### Required action
Could you write out the records below exactly as they appear?

━━━ Information ━━━

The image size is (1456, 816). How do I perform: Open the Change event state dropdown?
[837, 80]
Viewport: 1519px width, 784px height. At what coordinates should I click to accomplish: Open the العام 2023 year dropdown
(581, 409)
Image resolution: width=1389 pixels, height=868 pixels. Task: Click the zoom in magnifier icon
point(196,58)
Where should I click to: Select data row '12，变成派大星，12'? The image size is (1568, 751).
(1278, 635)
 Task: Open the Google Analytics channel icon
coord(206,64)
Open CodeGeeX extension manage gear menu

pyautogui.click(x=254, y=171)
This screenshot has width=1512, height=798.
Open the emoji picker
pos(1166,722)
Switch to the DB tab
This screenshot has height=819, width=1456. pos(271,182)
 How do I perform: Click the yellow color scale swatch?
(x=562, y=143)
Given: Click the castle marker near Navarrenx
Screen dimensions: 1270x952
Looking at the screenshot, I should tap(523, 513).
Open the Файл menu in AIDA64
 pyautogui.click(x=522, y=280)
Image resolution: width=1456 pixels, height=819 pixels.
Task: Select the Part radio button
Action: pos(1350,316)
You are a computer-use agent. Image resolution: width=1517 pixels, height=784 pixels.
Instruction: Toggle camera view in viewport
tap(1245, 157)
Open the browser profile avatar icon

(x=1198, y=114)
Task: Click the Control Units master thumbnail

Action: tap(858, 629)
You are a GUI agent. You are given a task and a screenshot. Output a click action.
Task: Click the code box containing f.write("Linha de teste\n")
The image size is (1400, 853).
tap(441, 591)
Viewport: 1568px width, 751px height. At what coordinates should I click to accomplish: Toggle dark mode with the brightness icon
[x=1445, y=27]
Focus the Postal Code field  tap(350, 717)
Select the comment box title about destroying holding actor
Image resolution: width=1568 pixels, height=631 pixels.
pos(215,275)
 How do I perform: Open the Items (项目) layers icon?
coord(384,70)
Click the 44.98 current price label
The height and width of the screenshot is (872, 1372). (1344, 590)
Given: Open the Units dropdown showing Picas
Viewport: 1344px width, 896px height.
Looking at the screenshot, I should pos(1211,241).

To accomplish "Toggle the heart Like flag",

━━━

### Solution to the exercise
The image size is (1456, 816). How do I perform: Open the Change event state dropdown?
[837, 80]
Viewport: 1519px width, 784px height. At what coordinates should I click to accomplish: Open the العام 2023 year dropdown
(581, 409)
Image resolution: width=1389 pixels, height=868 pixels. Task: Click the zoom in magnifier icon
point(196,58)
Where should I click to: Select data row '12，变成派大星，12'? The image size is (1568, 751).
(1278, 635)
 Task: Open the Google Analytics channel icon
coord(206,64)
Open CodeGeeX extension manage gear menu

pyautogui.click(x=254, y=171)
This screenshot has width=1512, height=798.
Open the emoji picker
pos(1166,722)
Switch to the DB tab
This screenshot has height=819, width=1456. pos(271,182)
 How do I perform: Click the yellow color scale swatch?
(x=562, y=143)
Given: Click the castle marker near Navarrenx
Screen dimensions: 1270x952
Looking at the screenshot, I should tap(523, 513).
Open the Файл menu in AIDA64
 pyautogui.click(x=522, y=280)
Image resolution: width=1456 pixels, height=819 pixels.
Task: Select the Part radio button
Action: pos(1350,316)
You are a computer-use agent. Image resolution: width=1517 pixels, height=784 pixels.
Instruction: Toggle camera view in viewport
tap(1245, 157)
Open the browser profile avatar icon

(x=1198, y=114)
Task: Click the Control Units master thumbnail

Action: tap(858, 629)
You are a GUI agent. You are given a task and a screenshot. Output a click action.
Task: Click the code box containing f.write("Linha de teste\n")
The image size is (1400, 853).
tap(441, 591)
Viewport: 1568px width, 751px height. At what coordinates should I click to accomplish: Toggle dark mode with the brightness icon
[x=1445, y=27]
Focus the Postal Code field  tap(350, 717)
Select the comment box title about destroying holding actor
Image resolution: width=1568 pixels, height=631 pixels.
pos(215,275)
 How do I perform: Open the Items (项目) layers icon?
coord(384,70)
Click the 44.98 current price label
The height and width of the screenshot is (872, 1372). (1344, 590)
Given: Open the Units dropdown showing Picas
Viewport: 1344px width, 896px height.
Looking at the screenshot, I should pos(1211,241).

To accomplish "Toggle the heart Like flag",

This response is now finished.